Tommy Dukes echó a reír a carcajadas.

—¡Eres un ángel, muchacho! ¡Ojalá lo tuviera! ¡Ojalá lo tuviera! No, mi corazón

es tan insensible como una papa, mi pene se dobla y nunca levanta la cabeza, preferiría cortármelo que decir “mierda” delante de mi madre o de mi tía, auténticas damas, no lo dudes. Y la verdad no soy inteligente, soy un simulador. Sería maravilloso ser inteligente: entonces estaría vivo en todas las partes mencionadas y las innombrables. El pene levantaría la cabeza para decirle “¿Cómo estás?” a una persona de verdad inteligente. Renoir decía que pintaba sus cuadros con el pene, y lo hacía, ¡magníficos cuadros! Me gustaría hacer algo con el mío. ¡Dios!, uno sólo es capaz de hablar. Otra tortura sumada a las del Hades. Y Sócrates comenzó todo.

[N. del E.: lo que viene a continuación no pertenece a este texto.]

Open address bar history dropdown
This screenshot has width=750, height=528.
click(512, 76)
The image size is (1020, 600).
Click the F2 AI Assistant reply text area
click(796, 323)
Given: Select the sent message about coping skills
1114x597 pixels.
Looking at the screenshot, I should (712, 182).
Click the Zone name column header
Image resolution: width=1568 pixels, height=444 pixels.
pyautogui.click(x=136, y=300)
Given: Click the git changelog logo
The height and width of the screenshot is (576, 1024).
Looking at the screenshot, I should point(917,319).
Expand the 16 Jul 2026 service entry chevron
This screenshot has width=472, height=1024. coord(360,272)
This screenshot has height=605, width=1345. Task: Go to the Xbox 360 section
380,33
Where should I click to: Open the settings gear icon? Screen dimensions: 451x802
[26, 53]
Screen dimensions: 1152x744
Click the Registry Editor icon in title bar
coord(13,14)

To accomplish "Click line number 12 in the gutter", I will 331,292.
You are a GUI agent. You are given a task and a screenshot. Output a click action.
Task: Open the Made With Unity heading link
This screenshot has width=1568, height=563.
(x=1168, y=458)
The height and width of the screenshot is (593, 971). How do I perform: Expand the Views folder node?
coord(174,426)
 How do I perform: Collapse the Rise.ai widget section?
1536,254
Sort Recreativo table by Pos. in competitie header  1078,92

—Hay excelentes mujeres en el mundo —Connie alzó la cabeza y al fin habló.

A los hombres no les gustó. Connie tendría que haber fingido que no había escuchado. Odiaban admitir que había escuchado tan de cerca esa conversación.

—Dios mío, si no son buenas conmigo, ¿qué importa cuán buenas puedan ser?

—No, no tiene sentido. Simplemente no puedo vibrar al unísono con una mujer. No hay una mujer a la que desee cuando estoy frente a ella, y voy a empezar a obligarme a hacerlo. ¡Por Dios, no! Seguiré como hasta hoy y viviré una vida intelectual. Es lo único honesto que puedo hacer. Soy muy feliz conversando con mujeres, pero es algo puro, irremediablemente puro. ¡Irremediablemente puro! ¿Qué opinas tú, Hildebrand?

—Es menos complicado si uno conserva la pureza —dijo Berry. —Sí, la vida es completamente simple.